From the dataset description, it is evident that the following two columns do not correspond to any significant information for further analysis and therefore, it can be conveniently dropped

In [59]:
df.drop(['Z_CostContact', 'Z_Revenue'], axis=1, inplace=True)
df.columns

# Handling null values
From the above information, it is clear that only the income column has some null values, and since their number is not very high, we can replace them by the median income value

In [60]:
df['Income'] = df['Income'].fillna(df['Income'].median())
df.isnull().sum().sum()

# Feature engineering
* A column for age is prepared using the date of birth of each customer
* The food expenditure is combined for meat and fish products to form a non-veg column and the remaining are combined as a different column
* The marital status column is encoded to numerical value
* The number of kids and teens are combined to form the total number of children for a family

In [61]:
df['Age'] = 2022 - df['Year_Birth']
df['Non_Veg_Amt']= df['MntMeatProducts'] + df['MntFishProducts']
df['Others_Amt'] = df['MntWines'] + df['MntSweetProducts'] + df['MntFruits']
df.drop(['MntMeatProducts', 'MntFishProducts', 'MntWines','MntSweetProducts', 'MntFruits'], axis=1, inplace=True)
df.drop('Year_Birth', axis=1, inplace=True)

In [62]:
df['Education'].value_counts()

In [63]:
df['Marital_Status'].value_counts() 

In [64]:
df['Children'] = df['Kidhome']+df['Teenhome']
df['Family_Size'] = df['Children'] + df['Marital_Status'].replace({'Married':2, 'Together':2, 'Single':1, 'Divorced':1, 'Widow':1,
                                                                  'Alone':1, 'Absurd':1,'YOLO':1})
df.drop(['Kidhome','Teenhome'], axis=1, inplace=True)


In [65]:
df['Marital_Status'].replace({'Married':2, 'Together':2, 'Single':1, 'Divorced':1, 'Widow':1,
                                                                  'Alone':1, 'Absurd':1,'YOLO':1}, inplace=True)
df['Marital_Status'].value_counts()

# Exploratory data analysis
The objective here is to have a holistic understanding of the customer base in the market through specific queries. Athough, the dataset has several features, it can be understood that certain features like complain, acceptance of ad campaign have a particular significance behind this customer analysis study.
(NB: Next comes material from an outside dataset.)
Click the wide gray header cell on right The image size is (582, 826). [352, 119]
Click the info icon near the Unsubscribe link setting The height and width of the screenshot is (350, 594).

# How many people accepted the offer in each campaign?
Through this question, we can understand how successful each of the ad campaing has been with regards to customer acceptance

In [66]:
camp_lst = ['AcceptedCmp1', 'AcceptedCmp2','AcceptedCmp3','AcceptedCmp4','AcceptedCmp5','Response']
val_lst = []
for elm in camp_lst:
    cond = df[elm]==1
    val_lst.append(df.loc[cond, elm].count())
    
fig = plt.figure(figsize =(10, 10)) 
plt.bar(camp_lst, val_lst, color ='lightgreen',
        width = 0.4)
plt.grid(zorder = 0, axis = "y")
plt.xlabel("Campaign rounds", fontsize = 18, labelpad=15)
plt.xticks(rotation=90)
plt.ylabel("No. of customers",fontsize = 18, labelpad=15)
plt.title("No. of customers accepting the campaign")

plt.show()

# How many single and married customers accepted the offer in each campaign?

In [67]:
cond1 = df['Marital_Status']==1
cond2 = df['Marital_Status']==2
cond3 = df['AcceptedCmp1'] == 1

df.loc[(cond1) &(cond3)].shape[0]

sing_lst = []
marr_lst = []
c1 = df['Marital_Status']==1
c2 = df['Marital_Status']==2
for elm in camp_lst:
    c3 = df[elm]==1
    sing_lst.append(df.loc[(c1)& (c3)].shape[0])
    marr_lst.append(df.loc[(c2)&(c3)].shape[0])
    
X_axis = np.arange(len(camp_lst)) 
fig = plt.figure(figsize =(10, 10)) 
plt.bar(X_axis - 0.2, sing_lst, 0.4, color = 'lightblue',label = 'Single')
plt.bar(X_axis + 0.2, marr_lst, 0.4, label = 'Married')
plt.grid(zorder = 0, axis = "y")  
plt.xticks(X_axis, camp_lst)
plt.xlabel("Customer group",fontsize = 18, labelpad=15)
plt.ylabel("Number of customers", fontsize = 18, labelpad=15)
plt.title("Number of customers accepting offer in each campaign", fontsize = 18)
plt.xticks(rotation=90)
plt.legend()
plt.show()
    
    

# How many customers who have complained atleast once in last two years have accepted the campaign offer?

In [68]:
df['Complain'].value_counts()

In [69]:
compln_yes = []
compln_no = []
c1 = df['Complain']==1
c2 = df['Complain']==0
for elm in camp_lst:
    c3 = df[elm]==1
    compln_yes.append(df.loc[(c1)& (c3)].shape[0])
    compln_no.append(df.loc[(c2)&(c3)].shape[0])
    
X_axis = np.arange(len(camp_lst)) 
fig = plt.figure(figsize =(10, 10))
plt.bar(X_axis - 0.2, compln_yes, 0.4,label = 'Complained in two years')
plt.bar(X_axis + 0.2, compln_no, 0.4, label = 'Not complained')
plt.grid(zorder = 0, axis = "y")  
plt.xticks(X_axis, camp_lst)
plt.xlabel("Campaign",fontsize = 18, labelpad=15)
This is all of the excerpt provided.